= Edward "Little Buster" Forehand =

American musician (1942–2006)

Little Buster (September 28, 1942 - May 11, 2006) was an American soul and blues musician. He was born sighted, but developed glaucoma at the age of three. By the time his vision was completely gone, he was fluent on six instruments, including the guitar.

==Biography==
Born in Hertford, North Carolina, he moved to Westbury, Long Island at age 16. His first professional gig was at the Brooklyn Paramount, where he was a back-up guitarist for Alan Freed's Rock and Roll shows. He also became a regular at Long Island clubs.

In 1961, Buster composed his first original song "Looking For a Home" while living in Glen Cove. First recorded on Josie/Jubilee after winning a talent contest at Harlem's Apollo Theater in 1964, Buster released "Looking For a Home". He recorded a series of singles there, including his biggest hit in 1968, Doc Pomus' "Young Boy Blues". Buster's last single with Josie was "City of Blues" / "Cry Me a River". His singles and several new compositions were compiled for the 1970 album, Looking For a Home that was finally by the UK label Sequel in 1997.

Al Kooper covered "Looking For A Home" on his 1970 album Kooper Session, released on Columbia Records.

Buster changed his focus, concentrating on live blues with his band, The Soul Brothers. Buster married his wife, Mary, in 1969.

In 1995, Buster recorded his Bullseye release, Right On Time. This release brought him worldwide exposure, with a W.C. Handy Award nomination, and a runner-up award for Living Blues magazine's Critics' Award. His 2000 CD Work Your Show opened up mass media exposure via CBS This Morning, Late Night with Conan O'Brien, Late Show with David Letterman, on Dan Aykroyd's House of Blues Hour, international music festivals, and articles in Juke Blues, Backyard Blues and 20th Century Guitar magazines.

In 2000, Buster began his own label with friends Steve Kleinberg and Ayanna Hobson, where he released his final CD, Little Buster and the Soul Brothers, Live Volume One. His band consisted of himself on guitar and vocals, Jerry Harshaw on saxophone, Frank Anstiss on drums, Alan Levy on bass and Robert Schlesinger on keyboards. As Andy Breslau said in the liner notes for Right On Time,

"Edward 'Little Buster' Forehand is a sublimely talented soul singer, a tough blues guitarist and a sure-handed songwriter with a knack for making rhythm and blues songs that evoke the classic 1960s sound. As one of New York's great undiscovered treasures, Buster has played the Long Island club circuit for over four decades."

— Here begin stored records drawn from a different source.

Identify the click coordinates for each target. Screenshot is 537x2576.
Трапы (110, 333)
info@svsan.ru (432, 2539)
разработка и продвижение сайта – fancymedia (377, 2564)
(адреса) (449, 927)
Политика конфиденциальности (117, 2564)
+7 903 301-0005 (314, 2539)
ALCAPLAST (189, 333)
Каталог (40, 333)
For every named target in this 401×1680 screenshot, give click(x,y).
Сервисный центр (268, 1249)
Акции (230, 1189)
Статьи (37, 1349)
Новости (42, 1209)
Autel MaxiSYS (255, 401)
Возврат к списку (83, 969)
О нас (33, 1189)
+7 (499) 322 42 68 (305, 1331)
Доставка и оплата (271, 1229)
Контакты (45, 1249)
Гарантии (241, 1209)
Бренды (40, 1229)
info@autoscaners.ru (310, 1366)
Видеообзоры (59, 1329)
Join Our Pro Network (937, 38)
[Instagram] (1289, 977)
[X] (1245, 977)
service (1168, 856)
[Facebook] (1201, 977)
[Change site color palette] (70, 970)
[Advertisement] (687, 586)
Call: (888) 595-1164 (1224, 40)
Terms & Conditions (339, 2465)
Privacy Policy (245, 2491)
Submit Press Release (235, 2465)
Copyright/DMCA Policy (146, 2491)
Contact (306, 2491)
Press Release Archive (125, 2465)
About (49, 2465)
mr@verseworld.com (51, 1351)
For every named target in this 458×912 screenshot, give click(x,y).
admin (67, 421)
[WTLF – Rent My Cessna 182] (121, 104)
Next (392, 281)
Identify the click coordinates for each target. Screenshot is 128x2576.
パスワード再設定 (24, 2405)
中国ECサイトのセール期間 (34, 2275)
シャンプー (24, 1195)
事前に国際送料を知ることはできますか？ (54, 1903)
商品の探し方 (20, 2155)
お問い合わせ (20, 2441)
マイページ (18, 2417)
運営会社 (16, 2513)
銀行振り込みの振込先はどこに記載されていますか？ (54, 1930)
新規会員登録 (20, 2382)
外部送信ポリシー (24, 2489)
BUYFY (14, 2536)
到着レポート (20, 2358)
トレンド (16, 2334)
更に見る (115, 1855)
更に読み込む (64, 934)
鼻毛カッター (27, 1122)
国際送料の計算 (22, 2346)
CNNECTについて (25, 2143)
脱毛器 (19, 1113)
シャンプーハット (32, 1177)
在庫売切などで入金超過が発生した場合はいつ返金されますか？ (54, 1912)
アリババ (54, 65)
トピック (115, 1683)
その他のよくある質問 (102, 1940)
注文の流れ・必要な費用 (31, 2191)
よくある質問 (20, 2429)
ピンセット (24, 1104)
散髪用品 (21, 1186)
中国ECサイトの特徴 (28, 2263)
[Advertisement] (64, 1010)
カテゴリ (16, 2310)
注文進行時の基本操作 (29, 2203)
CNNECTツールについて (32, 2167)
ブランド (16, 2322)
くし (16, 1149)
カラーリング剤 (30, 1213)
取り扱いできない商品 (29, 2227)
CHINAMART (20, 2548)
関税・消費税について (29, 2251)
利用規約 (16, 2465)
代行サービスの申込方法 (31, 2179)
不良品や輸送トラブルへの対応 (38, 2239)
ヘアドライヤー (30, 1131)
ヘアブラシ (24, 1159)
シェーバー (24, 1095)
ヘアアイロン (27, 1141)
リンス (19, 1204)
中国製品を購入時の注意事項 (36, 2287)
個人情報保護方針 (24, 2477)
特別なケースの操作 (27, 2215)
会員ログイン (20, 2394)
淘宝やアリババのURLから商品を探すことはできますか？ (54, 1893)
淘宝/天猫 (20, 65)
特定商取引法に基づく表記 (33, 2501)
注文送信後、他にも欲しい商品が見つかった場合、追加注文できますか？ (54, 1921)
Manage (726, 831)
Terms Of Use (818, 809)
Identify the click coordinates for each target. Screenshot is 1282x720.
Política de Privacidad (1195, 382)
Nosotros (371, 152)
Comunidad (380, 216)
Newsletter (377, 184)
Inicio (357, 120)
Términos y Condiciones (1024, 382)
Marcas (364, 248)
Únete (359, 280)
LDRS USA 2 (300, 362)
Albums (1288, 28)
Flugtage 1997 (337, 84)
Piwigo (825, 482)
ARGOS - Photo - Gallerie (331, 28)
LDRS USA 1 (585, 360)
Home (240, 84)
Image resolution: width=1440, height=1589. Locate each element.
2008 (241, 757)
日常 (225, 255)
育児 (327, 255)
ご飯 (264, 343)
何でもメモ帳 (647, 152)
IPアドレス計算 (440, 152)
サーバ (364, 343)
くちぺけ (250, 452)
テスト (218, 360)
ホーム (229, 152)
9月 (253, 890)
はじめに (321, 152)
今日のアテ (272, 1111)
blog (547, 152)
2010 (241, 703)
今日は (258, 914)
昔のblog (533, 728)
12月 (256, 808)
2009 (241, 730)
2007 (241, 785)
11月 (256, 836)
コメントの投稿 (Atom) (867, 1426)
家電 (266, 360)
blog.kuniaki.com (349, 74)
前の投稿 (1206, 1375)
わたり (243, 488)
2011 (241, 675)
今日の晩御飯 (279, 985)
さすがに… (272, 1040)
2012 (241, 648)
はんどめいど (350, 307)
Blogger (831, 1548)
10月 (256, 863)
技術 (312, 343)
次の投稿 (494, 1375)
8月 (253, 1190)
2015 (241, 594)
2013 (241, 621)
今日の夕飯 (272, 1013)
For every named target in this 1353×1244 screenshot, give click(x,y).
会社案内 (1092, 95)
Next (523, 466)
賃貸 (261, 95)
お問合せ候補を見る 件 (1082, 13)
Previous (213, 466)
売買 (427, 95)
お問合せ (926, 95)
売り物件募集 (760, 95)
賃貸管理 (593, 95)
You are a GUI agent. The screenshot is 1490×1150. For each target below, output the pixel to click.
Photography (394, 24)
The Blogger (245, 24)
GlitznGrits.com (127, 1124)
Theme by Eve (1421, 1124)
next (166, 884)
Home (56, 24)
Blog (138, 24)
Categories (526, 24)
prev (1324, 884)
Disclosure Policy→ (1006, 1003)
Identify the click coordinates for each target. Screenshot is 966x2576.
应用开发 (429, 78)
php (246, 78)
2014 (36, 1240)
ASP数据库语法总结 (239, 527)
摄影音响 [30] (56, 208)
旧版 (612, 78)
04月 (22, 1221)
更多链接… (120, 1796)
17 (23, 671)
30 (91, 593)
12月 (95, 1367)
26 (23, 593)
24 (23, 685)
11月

During four decades many musicians honed their skills in Buster's band. These included Lee Vaughn on saxophone, Val and Cousin Brucie on bass guitar, Lionel Cordew on drums, Jonathan Kampner on drums, Eileen Murphy on drums, Chris Candida on drums, Ed Hoey on percussion, Gene Cordew on keyboards, Roast Beef Joe on keyboards, Mitch Weiss on chromatic harmonica, guitarists Scott Ross, and Stevie Cochran.

In 2004, Little Buster had a series of strokes. In May 2006, he died as a result of complications from those strokes and diabetes. He received a Lifetime Achievement Award from the Long Island Blues Society in 2002 for his efforts on behalf of music. He was inducted into the Long Island Music Hall of Fame in 2006.